## YOUR TASK
When every entry has been read, print each one back exactly.

Start of GIVEN RECORDS

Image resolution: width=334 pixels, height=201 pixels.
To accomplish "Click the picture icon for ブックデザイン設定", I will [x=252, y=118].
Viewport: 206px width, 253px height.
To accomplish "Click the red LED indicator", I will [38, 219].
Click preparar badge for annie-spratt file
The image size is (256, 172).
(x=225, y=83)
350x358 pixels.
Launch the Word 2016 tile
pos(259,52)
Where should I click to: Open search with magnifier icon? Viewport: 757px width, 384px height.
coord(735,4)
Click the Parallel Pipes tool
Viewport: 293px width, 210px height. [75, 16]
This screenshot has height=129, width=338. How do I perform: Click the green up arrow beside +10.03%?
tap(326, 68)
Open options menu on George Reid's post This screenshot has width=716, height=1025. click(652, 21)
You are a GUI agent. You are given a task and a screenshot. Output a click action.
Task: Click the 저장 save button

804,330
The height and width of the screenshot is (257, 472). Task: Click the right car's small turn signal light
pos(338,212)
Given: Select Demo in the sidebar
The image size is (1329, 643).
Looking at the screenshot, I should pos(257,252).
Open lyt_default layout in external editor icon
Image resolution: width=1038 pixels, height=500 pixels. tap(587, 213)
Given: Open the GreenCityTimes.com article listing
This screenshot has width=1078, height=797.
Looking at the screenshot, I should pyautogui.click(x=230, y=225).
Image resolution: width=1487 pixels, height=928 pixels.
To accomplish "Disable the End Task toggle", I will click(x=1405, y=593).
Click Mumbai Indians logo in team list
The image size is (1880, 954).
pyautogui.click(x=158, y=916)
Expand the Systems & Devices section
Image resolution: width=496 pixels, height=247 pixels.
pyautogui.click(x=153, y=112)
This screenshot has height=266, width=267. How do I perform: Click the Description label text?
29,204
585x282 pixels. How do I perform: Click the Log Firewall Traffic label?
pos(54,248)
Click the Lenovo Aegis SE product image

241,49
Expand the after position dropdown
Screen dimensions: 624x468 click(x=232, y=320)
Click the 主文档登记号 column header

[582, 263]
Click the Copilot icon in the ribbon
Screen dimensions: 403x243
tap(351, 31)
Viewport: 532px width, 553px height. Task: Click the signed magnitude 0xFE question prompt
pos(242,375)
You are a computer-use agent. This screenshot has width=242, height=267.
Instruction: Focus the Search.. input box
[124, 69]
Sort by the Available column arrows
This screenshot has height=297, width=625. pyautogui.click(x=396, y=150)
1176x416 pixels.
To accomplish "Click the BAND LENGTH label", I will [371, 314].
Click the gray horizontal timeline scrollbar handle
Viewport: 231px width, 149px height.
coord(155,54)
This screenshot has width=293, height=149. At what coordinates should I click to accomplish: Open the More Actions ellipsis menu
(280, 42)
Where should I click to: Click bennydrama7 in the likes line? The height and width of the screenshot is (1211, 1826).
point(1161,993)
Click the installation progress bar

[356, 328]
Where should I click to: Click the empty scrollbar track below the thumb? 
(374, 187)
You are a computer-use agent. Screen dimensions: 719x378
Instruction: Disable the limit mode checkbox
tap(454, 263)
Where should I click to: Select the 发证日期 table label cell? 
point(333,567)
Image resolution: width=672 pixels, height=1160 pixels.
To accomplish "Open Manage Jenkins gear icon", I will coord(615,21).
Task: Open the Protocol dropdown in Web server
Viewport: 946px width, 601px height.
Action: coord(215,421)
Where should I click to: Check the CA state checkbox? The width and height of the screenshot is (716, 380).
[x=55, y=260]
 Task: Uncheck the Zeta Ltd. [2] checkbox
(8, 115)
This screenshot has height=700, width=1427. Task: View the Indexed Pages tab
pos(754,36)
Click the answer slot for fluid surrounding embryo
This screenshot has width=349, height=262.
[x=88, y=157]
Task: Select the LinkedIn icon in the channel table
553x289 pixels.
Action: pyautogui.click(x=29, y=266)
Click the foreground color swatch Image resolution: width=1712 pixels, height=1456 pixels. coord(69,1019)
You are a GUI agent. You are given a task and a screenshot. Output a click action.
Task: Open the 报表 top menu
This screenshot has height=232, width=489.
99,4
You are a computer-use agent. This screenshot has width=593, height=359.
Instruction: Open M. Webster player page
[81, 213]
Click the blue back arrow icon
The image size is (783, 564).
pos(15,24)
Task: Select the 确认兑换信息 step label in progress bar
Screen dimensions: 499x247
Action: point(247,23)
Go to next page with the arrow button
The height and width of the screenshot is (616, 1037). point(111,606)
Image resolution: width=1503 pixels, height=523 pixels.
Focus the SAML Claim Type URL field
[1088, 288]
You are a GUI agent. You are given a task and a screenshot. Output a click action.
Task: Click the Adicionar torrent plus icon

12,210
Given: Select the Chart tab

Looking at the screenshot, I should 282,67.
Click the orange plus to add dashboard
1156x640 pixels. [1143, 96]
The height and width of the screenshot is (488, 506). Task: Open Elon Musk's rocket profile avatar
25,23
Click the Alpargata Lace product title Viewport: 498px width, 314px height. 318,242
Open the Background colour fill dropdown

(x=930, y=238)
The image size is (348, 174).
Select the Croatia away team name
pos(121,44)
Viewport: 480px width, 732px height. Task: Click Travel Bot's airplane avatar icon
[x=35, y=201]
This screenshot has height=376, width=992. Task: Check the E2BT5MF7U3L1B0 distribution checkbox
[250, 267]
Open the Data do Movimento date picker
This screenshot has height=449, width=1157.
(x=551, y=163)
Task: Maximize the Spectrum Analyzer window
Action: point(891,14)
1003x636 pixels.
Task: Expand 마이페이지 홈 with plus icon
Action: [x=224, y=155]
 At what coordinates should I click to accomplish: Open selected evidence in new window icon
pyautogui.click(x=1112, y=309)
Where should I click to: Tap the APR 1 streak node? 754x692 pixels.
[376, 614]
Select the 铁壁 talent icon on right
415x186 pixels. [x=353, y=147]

End of GIVEN RECORDS

## ANSWER BELOW
Image resolution: width=334 pixels, height=201 pixels.
To accomplish "Click the picture icon for ブックデザイン設定", I will [x=252, y=118].
Viewport: 206px width, 253px height.
To accomplish "Click the red LED indicator", I will [38, 219].
Click preparar badge for annie-spratt file
The image size is (256, 172).
(x=225, y=83)
350x358 pixels.
Launch the Word 2016 tile
pos(259,52)
Where should I click to: Open search with magnifier icon? Viewport: 757px width, 384px height.
coord(735,4)
Click the Parallel Pipes tool
Viewport: 293px width, 210px height. [75, 16]
This screenshot has height=129, width=338. How do I perform: Click the green up arrow beside +10.03%?
tap(326, 68)
Open options menu on George Reid's post This screenshot has width=716, height=1025. click(652, 21)
You are a GUI agent. You are given a task and a screenshot. Output a click action.
Task: Click the 저장 save button

804,330
The height and width of the screenshot is (257, 472). Task: Click the right car's small turn signal light
pos(338,212)
Given: Select Demo in the sidebar
The image size is (1329, 643).
Looking at the screenshot, I should pos(257,252).
Open lyt_default layout in external editor icon
Image resolution: width=1038 pixels, height=500 pixels. tap(587, 213)
Given: Open the GreenCityTimes.com article listing
This screenshot has width=1078, height=797.
Looking at the screenshot, I should pyautogui.click(x=230, y=225).
Image resolution: width=1487 pixels, height=928 pixels.
To accomplish "Disable the End Task toggle", I will click(x=1405, y=593).
Click Mumbai Indians logo in team list
The image size is (1880, 954).
pyautogui.click(x=158, y=916)
Expand the Systems & Devices section
Image resolution: width=496 pixels, height=247 pixels.
pyautogui.click(x=153, y=112)
This screenshot has height=266, width=267. How do I perform: Click the Description label text?
29,204
585x282 pixels. How do I perform: Click the Log Firewall Traffic label?
pos(54,248)
Click the Lenovo Aegis SE product image

241,49
Expand the after position dropdown
Screen dimensions: 624x468 click(x=232, y=320)
Click the 主文档登记号 column header

[582, 263]
Click the Copilot icon in the ribbon
Screen dimensions: 403x243
tap(351, 31)
Viewport: 532px width, 553px height. Task: Click the signed magnitude 0xFE question prompt
pos(242,375)
You are a computer-use agent. This screenshot has width=242, height=267.
Instruction: Focus the Search.. input box
[124, 69]
Sort by the Available column arrows
This screenshot has height=297, width=625. pyautogui.click(x=396, y=150)
1176x416 pixels.
To accomplish "Click the BAND LENGTH label", I will [371, 314].
Click the gray horizontal timeline scrollbar handle
Viewport: 231px width, 149px height.
coord(155,54)
This screenshot has width=293, height=149. At what coordinates should I click to accomplish: Open the More Actions ellipsis menu
(280, 42)
Where should I click to: Click bennydrama7 in the likes line? The height and width of the screenshot is (1211, 1826).
point(1161,993)
Click the installation progress bar

[356, 328]
Where should I click to: Click the empty scrollbar track below the thumb? 
(374, 187)
You are a computer-use agent. Screen dimensions: 719x378
Instruction: Disable the limit mode checkbox
tap(454, 263)
Where should I click to: Select the 发证日期 table label cell? 
point(333,567)
Image resolution: width=672 pixels, height=1160 pixels.
To accomplish "Open Manage Jenkins gear icon", I will coord(615,21).
Task: Open the Protocol dropdown in Web server
Viewport: 946px width, 601px height.
Action: coord(215,421)
Where should I click to: Check the CA state checkbox? The width and height of the screenshot is (716, 380).
[x=55, y=260]
 Task: Uncheck the Zeta Ltd. [2] checkbox
(8, 115)
This screenshot has height=700, width=1427. Task: View the Indexed Pages tab
pos(754,36)
Click the answer slot for fluid surrounding embryo
This screenshot has width=349, height=262.
[x=88, y=157]
Task: Select the LinkedIn icon in the channel table
553x289 pixels.
Action: pyautogui.click(x=29, y=266)
Click the foreground color swatch Image resolution: width=1712 pixels, height=1456 pixels. coord(69,1019)
You are a GUI agent. You are given a task and a screenshot. Output a click action.
Task: Open the 报表 top menu
This screenshot has height=232, width=489.
99,4
You are a computer-use agent. This screenshot has width=593, height=359.
Instruction: Open M. Webster player page
[81, 213]
Click the blue back arrow icon
The image size is (783, 564).
pos(15,24)
Task: Select the 确认兑换信息 step label in progress bar
Screen dimensions: 499x247
Action: point(247,23)
Go to next page with the arrow button
The height and width of the screenshot is (616, 1037). point(111,606)
Image resolution: width=1503 pixels, height=523 pixels.
Focus the SAML Claim Type URL field
[1088, 288]
You are a GUI agent. You are given a task and a screenshot. Output a click action.
Task: Click the Adicionar torrent plus icon

12,210
Given: Select the Chart tab

Looking at the screenshot, I should 282,67.
Click the orange plus to add dashboard
1156x640 pixels. [1143, 96]
The height and width of the screenshot is (488, 506). Task: Open Elon Musk's rocket profile avatar
25,23
Click the Alpargata Lace product title Viewport: 498px width, 314px height. 318,242
Open the Background colour fill dropdown

(x=930, y=238)
The image size is (348, 174).
Select the Croatia away team name
pos(121,44)
Viewport: 480px width, 732px height. Task: Click Travel Bot's airplane avatar icon
[x=35, y=201]
This screenshot has height=376, width=992. Task: Check the E2BT5MF7U3L1B0 distribution checkbox
[250, 267]
Open the Data do Movimento date picker
This screenshot has height=449, width=1157.
(x=551, y=163)
Task: Maximize the Spectrum Analyzer window
Action: point(891,14)
1003x636 pixels.
Task: Expand 마이페이지 홈 with plus icon
Action: [x=224, y=155]
 At what coordinates should I click to accomplish: Open selected evidence in new window icon
pyautogui.click(x=1112, y=309)
Where should I click to: Tap the APR 1 streak node? 754x692 pixels.
[376, 614]
Select the 铁壁 talent icon on right
415x186 pixels. [x=353, y=147]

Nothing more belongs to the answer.